The BunchStore class serves as a straightforward key-value store, mapping a Bunch object seamlessly across both memory and the filesystem. It is particularly useful for caching API responses, utilizing its dictionary-like interface for easy data access and storage. Its file-based persistence guarantees data continuity across sessions.

Tip

The DATAPAK storage format used for serialization supports a wide range of complex data types. You can store text, images, dictionaries, lists, sets, arrays, dataframes, and more.

BunchStore example

import numpy as np

from mltraq.opts import options
from mltraq.storage.serialization import deserialize
from mltraq.utils.bunch import BunchStore
from mltraq.utils.fs import tmpdir_ctx

with tmpdir_ctx():

    # Default location of BunchStore on filesystem
    print("Pathname:", options().get("bunchstore.pathname"))

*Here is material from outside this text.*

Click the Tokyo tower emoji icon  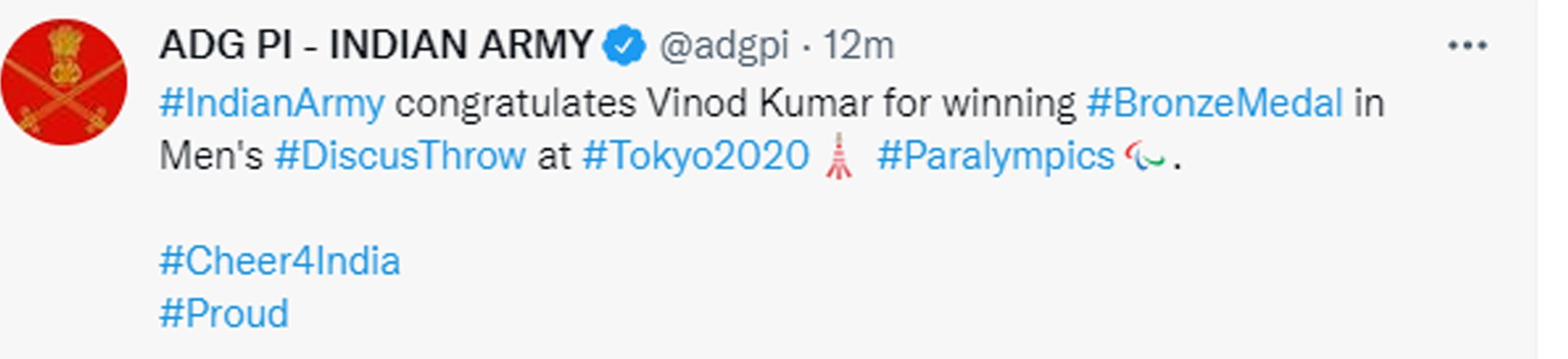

    # Initialize object, creating file
    bs = BunchStore()

    # Set two keys
    bs["A"] = 123
    bs.B = np.array([4, 5, 6])

    # Reinitialize object object, reloading file
    bs = BunchStore()
    bs["C"] = 789

    # Accessing previouslty stored valued
    print("bs.A:", bs.A)

    data = deserialize(
        open(options().get("bunchstore.pathname"), "rb").read()
    )
    print(f"File contents: {data}")
Output
Pathname: bunchstore.data
bs.A: 123
File contents: {'A': 123, 'B': array([4, 5, 6]), 'C': 789}